Stampa
Visite: 1572

BregantiniAprile 2012

Un vescovo che denuncia e combatte la mafia e testimonia la possibilità di vincerla attraverso un cambiamento culturale

Non possiamo tacere!

 

Il sottotitolo recita “Le parole e la bellezza per vincere la mafia”. Potrebbe sembrare la mafia, anzi l’antimafia, il contesto nel quale il libro si muove. E invece non è così. O meglio non è solo così. Il respiro è più ampio, arriva a tutti gli aspetti e gli ambiti del vivere oggi nel nostro paese. Un paese per cui traspare un amore, un trasporto e un’ammirazione profonda e appassionata. Soprattutto per il sud, considerato una risorsa e non una zavorra, terra per cui vale la pena di spendersi per mutare le ferite storiche in feritoie, aperture attraverso le quali far entrare luce e grazia capaci di rivoltare la visione: “dal problema di uno, una soluzione per tutti”. Nel sud Bregantini ha la sua prima esperienza del mare da giovane volontario a Catania, per la costruzione di una chiesa “spianando la lava sotto il sole cocente”, nel sud con “lungimirante intuizione” i suoi superiori lo inviano appena ordinato sacerdote nel 1978 a Crotone e nel sud ha la sua prima sede vescovile: Locri-Gerace.

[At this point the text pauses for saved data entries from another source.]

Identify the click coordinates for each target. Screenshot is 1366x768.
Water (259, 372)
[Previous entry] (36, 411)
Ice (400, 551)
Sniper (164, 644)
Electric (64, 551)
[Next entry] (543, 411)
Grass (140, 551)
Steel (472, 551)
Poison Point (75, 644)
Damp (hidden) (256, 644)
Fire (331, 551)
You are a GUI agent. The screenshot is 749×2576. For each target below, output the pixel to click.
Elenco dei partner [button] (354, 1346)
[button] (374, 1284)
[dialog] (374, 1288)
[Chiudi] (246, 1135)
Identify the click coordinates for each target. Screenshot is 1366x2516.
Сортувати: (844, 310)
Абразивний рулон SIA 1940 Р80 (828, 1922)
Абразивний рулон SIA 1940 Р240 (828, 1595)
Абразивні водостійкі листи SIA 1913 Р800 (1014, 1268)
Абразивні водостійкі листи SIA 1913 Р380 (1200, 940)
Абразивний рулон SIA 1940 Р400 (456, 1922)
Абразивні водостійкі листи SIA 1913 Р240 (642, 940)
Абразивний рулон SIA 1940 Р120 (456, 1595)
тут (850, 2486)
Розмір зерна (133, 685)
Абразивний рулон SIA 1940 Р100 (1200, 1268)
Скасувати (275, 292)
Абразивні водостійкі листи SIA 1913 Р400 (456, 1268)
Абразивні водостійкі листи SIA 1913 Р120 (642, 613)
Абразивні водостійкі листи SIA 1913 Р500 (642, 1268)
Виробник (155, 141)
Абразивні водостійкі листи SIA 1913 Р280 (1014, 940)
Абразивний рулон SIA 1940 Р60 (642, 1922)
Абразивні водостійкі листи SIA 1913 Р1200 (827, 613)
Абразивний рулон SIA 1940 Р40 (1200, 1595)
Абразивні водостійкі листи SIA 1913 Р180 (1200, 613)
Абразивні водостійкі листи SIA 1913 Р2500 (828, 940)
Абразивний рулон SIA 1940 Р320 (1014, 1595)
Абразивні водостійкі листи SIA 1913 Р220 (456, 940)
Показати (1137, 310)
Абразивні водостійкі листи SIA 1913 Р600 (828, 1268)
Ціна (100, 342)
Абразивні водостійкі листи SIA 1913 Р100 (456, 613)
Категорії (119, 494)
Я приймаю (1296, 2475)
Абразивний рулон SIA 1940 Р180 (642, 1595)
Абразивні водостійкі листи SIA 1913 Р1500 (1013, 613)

Annunciare, denunciare, rinunciare
Per lui, trentino di nascita e cresciuto nella cultura della cooperazione e della condivisione (il padre è stato tra i fondatori del consorzio Melinda) il rapporto con il sud è inizialmente difficile e diffidente: confrontarsi con la cultura dell’”ormai” – per il vescovo la più brutta parolaccia che esiste – e del “destino ineluttabile” è faticoso e complicato. Il libro inizia con il racconto dei primi passi da vescovo a Locri con i quali Bregantini cerca di smontare proprio quella cultura nella quale trova terreno assai fertile la mafia. Niente scorta, gira a piedi nei paesi, incontra i giovani nelle scuole, incontra tutti, anche i mafiosi, partecipa ai riti, anche dei mafiosi, in nome dell’esempio di Gesù che va nelle case e incontro ai peccatori, ma sempre con tre parole d’ordine nel cuore annunciare, “raccontare con schiettezza, verità e profezia l’essenza del Vangelo”, denunciare e rinunciare. “Rinunciare è la coerenza di vita. Significa scegliere uno stile di sobrietà e povertà”. La Chiesa deve assumere questa strategia per contrastare la mafia: annunciare il Vangelo, denunciare gli abusi e l’illegalità, rinunciare al benessere che può derivare da offerte non cristalline e trasparenti. Contro chi uccide la vita si può e si deve, in alcuni casi, compiere atti anche clamorosi: Bregantini nel 2006, in una lettera inviata a tutti i parroci, scomunica chi avvelena le terre calabresi coltivate dai giovani della cooperativa “Valle del Buonamico”  usando la “stessa scomunica che la
Chiesa lancia contro chi pratica l’aborto”.

Figli e non schiavi
Lo sguardo si spande dal contesto di mafia a tutto il nostro mondo. L’autore parla alla Chiesa, come istituzione e come popolo di Dio, parla agli atei, ai laici, ai cittadini, ai politici, agli educatori, ai giovani, ai vecchi, e sembra invitare tutti ad un desco comune le cui pietanze sono amore, uguaglianza, rispetto, solidarietà, comprensione, compassione, condivisione. E parla di paese e di come il nostro paese possa rinascere, e di quanto di bello e di unico si trovi ovunque si vada – nel nostro paese – e di quanta bellezza ci sia nei luoghi e nelle persone del nostro paese. È proprio la bellezza, il bello ricercato e valorizzato, il bene e quindi il positivo che scardina il male e il negativo: “La migliore forma di antimafia è il gusto del bello, del buono, del vero, mentre i membri delle cosche puntano sulla negatività, sulla paura, sulla menzogna. La mafia ha orrore della bellezza. Siamo tutti chiamati a essere figli, e non schiavi, come si legge tra l’altro nella Lettera ai Romani al capitolo 8,15). Se eviteremo di essere schiavi della paura saremo anche capaci di gustare la bellezza di un paesaggio, di edificare città accoglienti, di moltiplicare esperienze positive nel tessuto comunitario. Se metti nel cuore della gente il senso del bello, il desiderio delle cose fatte bene – con cura e impegno – crescerà anche l’amore per la propria terra, la propria casa, la propria cultura. E vinceremo la paura della mafia!”.